What gyros are you using on the A200i
MarkWebber
03-09-2007, 12:30 PM
I went with the 401's because I wasn't convinced I would stay with the conversion and I could use them somewhere else or they'd be easier to resell. Mark S. got 240's because he's smarter than I. :wink: I will probably ditch the 401's when Angelos gets some ds760 ready :D
Which ever you prefer, really. Once you get the gain right, there's no real reason to change it. Once an optimized gyro is available, changing gains depending on flight characteristics might be desirable. That's beyond my current capabilities. :roll:
catfight
03-09-2007, 02:26 PM
Did you flip the blade grips? How did you deal with the gain setting on the 401 (don't they have to be set to rate mode?).
MarkWebber
03-10-2007, 07:58 AM
Without even thinking about it, I did flip the grips.
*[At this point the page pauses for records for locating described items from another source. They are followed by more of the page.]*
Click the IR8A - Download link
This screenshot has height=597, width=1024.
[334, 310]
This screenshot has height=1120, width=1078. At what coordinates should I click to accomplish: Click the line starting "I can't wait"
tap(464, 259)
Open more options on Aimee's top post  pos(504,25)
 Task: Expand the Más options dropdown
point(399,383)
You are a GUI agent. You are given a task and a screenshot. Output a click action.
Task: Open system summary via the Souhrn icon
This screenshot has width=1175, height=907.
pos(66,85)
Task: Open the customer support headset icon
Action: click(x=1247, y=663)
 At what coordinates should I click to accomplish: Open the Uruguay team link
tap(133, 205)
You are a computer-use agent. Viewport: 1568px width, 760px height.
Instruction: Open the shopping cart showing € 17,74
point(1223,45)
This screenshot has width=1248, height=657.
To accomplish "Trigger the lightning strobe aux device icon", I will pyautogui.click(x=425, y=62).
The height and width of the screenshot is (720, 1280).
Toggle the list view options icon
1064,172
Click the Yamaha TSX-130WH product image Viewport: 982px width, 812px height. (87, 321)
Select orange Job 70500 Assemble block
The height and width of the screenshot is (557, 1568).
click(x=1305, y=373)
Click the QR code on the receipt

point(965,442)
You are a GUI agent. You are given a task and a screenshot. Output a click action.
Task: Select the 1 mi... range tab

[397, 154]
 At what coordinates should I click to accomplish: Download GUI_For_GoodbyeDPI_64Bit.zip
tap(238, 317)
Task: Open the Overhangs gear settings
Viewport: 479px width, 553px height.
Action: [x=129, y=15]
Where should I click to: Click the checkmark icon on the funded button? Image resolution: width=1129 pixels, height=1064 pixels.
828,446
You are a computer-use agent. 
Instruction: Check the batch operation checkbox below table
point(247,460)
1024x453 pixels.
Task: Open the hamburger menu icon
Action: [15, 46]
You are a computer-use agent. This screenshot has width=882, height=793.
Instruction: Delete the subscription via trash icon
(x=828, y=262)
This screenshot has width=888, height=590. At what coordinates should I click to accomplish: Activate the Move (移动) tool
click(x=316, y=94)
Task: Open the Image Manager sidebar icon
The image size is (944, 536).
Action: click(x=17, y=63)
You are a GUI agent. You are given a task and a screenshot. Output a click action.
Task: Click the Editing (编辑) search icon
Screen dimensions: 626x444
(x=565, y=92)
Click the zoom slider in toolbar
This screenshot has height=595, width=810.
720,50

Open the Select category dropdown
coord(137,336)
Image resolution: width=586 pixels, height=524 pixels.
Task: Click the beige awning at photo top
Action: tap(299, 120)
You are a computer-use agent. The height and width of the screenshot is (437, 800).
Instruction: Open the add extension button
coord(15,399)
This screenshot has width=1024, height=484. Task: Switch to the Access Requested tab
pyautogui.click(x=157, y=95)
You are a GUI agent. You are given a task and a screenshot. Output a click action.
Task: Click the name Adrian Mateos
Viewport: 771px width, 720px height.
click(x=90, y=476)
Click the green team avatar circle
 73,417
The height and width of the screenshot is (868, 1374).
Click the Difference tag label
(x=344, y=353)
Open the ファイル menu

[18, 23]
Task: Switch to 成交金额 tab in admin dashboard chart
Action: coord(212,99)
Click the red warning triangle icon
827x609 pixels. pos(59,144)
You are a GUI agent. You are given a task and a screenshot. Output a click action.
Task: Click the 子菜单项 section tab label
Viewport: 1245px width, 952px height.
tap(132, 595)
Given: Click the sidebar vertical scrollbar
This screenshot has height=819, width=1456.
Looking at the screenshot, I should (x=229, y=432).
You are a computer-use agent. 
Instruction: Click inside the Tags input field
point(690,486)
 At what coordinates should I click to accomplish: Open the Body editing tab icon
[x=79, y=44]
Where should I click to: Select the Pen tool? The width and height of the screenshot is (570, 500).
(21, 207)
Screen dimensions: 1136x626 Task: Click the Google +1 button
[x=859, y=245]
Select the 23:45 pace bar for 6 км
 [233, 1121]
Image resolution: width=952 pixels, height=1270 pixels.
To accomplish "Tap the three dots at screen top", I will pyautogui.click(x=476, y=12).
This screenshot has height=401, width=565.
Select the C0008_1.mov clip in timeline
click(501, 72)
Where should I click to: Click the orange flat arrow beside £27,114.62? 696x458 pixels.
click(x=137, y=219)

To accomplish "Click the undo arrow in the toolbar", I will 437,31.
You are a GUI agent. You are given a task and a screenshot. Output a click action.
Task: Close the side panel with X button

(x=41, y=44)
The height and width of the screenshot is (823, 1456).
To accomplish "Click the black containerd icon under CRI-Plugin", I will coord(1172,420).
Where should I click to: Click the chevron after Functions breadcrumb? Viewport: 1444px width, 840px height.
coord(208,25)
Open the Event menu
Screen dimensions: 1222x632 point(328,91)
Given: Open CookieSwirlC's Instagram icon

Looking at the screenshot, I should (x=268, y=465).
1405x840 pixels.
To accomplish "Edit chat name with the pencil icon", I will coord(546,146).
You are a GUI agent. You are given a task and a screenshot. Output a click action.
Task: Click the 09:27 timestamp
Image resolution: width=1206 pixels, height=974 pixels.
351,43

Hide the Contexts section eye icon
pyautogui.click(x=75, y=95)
I'm just used to the linkage leading on my Intrepid and matched it. I know there's theories as to which is better but I'm sure it doesn't make any real difference to my flying. :D
I set mine to a switch to flip between rate and HH. Keep in mind that I converted this for testing of other theories as well.
Regarding flying in HH w/IR on. If you're just hovering, it works quite well. Start doing some maneuvering around in ff and you're not going to like it. I've tried now in various gain settings and flight characteristics. The gyros just do too good a job of preventing the IR from stabilizing. If you're using a switch to control gain, I'd either not use HH or make sure to set the gain rate decrease higher in the AP2000i to soften the stabilization turning off. Turning off the stabilization while in HH in fff can yield some uncomfortable results. Might not be fun nearer the ground.
I might have a way around the HH/IR conflict but I'll need to test it out first. I'm not sure it'll improve the stabilization enough to make a difference.